Es war das letzte Mal, dass die Perspektive für Giuseppe Rossi bei den Red Devils derart blumig beschrieben wurde. Die darauffolgende Saison ließ er sich ausleihen, um Spielpraxis zu sammeln. Erst zu Newcastle United, dann zum FC Parma. Nach einer starken Rückrunde in der Serie A (9 Tore in 19 Spielen) kehrte das gereifte Talent zurück nach Manchester.

Doch dort wurde ihm zusätzlich zur Parade-Offensive Rooney/Ronaldo noch Carlos Tevez vor die Nase gesetzt. Die Perspektive sah ganz und gar nicht rosig aus. Rossi - die Zukunft des Vereins? Für den damals 20-Jährigen schien es nur noch Wunschdenken zu sein. Er begrub den großen Traum und tauschte ihn gegen die Chance, regelmäßig spielen zu können. Rossi wechselte zu Villarreal.

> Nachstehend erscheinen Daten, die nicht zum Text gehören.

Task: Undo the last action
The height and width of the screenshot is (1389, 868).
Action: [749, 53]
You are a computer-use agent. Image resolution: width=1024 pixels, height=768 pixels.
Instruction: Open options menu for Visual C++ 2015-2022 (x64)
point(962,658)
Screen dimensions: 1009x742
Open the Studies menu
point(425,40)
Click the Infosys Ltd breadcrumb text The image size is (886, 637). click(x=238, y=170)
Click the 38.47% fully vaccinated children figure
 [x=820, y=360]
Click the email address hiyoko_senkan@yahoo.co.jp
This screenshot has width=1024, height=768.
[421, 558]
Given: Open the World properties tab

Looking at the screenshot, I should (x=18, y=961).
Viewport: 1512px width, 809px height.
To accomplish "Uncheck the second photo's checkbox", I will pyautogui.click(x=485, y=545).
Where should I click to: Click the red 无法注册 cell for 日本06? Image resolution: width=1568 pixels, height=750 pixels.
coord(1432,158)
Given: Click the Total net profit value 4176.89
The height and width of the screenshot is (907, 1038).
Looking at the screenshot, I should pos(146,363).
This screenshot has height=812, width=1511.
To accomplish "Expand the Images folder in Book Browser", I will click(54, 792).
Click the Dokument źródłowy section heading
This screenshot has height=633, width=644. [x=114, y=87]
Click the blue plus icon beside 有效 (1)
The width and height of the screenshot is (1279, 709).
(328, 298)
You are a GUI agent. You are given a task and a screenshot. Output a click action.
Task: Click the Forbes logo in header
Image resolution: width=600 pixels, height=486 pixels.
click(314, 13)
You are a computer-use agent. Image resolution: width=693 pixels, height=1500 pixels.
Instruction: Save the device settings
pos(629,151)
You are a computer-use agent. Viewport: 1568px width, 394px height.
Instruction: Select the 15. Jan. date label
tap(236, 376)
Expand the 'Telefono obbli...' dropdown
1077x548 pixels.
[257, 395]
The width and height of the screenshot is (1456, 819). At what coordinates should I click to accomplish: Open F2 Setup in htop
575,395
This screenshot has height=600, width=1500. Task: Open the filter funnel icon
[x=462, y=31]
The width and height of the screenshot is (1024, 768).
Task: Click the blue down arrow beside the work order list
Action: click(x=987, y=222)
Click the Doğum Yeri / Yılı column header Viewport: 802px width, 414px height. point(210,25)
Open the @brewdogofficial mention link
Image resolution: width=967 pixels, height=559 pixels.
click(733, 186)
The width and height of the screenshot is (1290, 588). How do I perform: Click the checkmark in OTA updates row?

Schwere Rückschläge stoppen die Fabelkarriere

Ein guter Deal, wie sich herausstellte. Rossi wurde Leistungsträger, Torjäger, Fanliebling. Er wurde Vizemeister, spielte Champions League, avancierte zum Nationalspieler. Drei Jahre lang ging es fast ausschließlich bergauf.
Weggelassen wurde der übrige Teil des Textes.